Comme mode de publicité la Bourse du Travail a employé dans l’origine celui qui, dans les cas de l’espèce, vient généralement à l’esprit : l’annonce dans les journaux et l’affichage. Seulement ce système avait son côté défectueux : il manquait de permanence. Depuis lors il a été modifié. Il est remplacé aujourd’hui par des tableaux d’offres et de demandes d’emploi affichés dans les différents quartiers de la ville et dont le contenu est réglé quotidiennement avec le mouvement de la Bourse, ainsi que par une annonce hebdomadaire dans les trois grands journaux.

On avait cru avoir à craindre dans l’origine la malveillance des agences de placement contre ce mode de propagande, mais, jusqu’aujourd’hui, aucun acte répréhensible n’a été commis.

Le système admis jusqu’à ce jour est certainement encore susceptible d’améliorations. Néanmoins, on doit reconnaître que, pour une œuvre à peine née, la Bourse du Travail possède déjà une organisation relativement complète et de nature à répondre à la grande généralité des besoins. C’est pour elle un élément sérieux de succès, et d’un succès d’autant plus assuré qu’il s’accentue chaque jour.

Il serait à souhaiter, dans l’intérêt social, que les autres villes, tant de la Belgique que de l’étranger, s’inspirant des principes qui ont présidé à l’institution de la Bourse du Travail de Liège, suivissent l’exemple donné par ses fondateurs.

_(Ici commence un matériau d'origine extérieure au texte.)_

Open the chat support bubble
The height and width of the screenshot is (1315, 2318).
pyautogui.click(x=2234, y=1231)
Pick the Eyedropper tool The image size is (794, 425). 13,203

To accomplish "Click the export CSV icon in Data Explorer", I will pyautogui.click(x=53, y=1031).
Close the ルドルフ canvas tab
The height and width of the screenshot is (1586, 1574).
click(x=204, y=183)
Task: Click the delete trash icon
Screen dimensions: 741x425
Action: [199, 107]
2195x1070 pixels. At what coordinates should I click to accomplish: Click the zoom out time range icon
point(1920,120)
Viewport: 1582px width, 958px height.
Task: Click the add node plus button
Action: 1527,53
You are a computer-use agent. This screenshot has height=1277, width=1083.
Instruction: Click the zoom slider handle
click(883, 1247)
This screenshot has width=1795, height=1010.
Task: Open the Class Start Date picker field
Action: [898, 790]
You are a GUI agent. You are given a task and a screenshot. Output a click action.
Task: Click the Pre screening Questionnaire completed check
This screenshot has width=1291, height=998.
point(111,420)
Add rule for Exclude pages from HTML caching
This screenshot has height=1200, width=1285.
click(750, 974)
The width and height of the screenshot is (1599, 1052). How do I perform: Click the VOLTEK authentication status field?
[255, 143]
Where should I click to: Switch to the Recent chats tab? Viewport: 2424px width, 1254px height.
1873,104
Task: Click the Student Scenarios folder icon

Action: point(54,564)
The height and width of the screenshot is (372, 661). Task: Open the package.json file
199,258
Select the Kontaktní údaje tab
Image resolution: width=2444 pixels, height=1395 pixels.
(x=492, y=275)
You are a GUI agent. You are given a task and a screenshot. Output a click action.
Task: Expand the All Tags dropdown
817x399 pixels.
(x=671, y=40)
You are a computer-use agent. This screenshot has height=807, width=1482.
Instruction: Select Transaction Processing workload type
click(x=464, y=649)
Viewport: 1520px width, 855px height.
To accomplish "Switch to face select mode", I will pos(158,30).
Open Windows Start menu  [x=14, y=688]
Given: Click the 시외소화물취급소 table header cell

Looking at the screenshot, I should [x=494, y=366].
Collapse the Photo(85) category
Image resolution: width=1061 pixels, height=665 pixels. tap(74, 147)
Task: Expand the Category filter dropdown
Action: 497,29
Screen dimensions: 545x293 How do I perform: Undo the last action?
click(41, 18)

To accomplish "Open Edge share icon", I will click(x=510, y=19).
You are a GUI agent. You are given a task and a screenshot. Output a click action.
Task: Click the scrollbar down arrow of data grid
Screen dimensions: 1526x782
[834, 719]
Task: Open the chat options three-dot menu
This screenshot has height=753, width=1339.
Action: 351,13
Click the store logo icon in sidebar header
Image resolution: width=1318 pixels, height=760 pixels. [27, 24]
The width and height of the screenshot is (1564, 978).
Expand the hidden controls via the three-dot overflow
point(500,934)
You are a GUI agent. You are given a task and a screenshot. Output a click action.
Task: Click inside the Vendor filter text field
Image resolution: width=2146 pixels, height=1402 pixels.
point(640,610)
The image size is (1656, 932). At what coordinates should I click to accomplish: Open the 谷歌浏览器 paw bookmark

Un jour alors, verrait-on peut-être rayonner, sur les différents points du continent, une vraie puissance toujours prête à exercer son action bienfaitrice sur la situation économique.

COMITÉ :

Président, Vice-Président, Secrétaire, Trésorier,

Edm. Van den Boom. A. Rosenthal. G. Durand. J. Bovier.

Membres : H. Bounameaux, Charles, J. Claes, N. Guérin, E. Hargot. L.-J. Haut, Maréchal, Pirard-Grosjean.

Le Directeur : Jos. Lesuisse.

(La Bourse du Travail de Liège. Son Origine et son Organisation. Broch. Liège, imp. Poidatz frères.)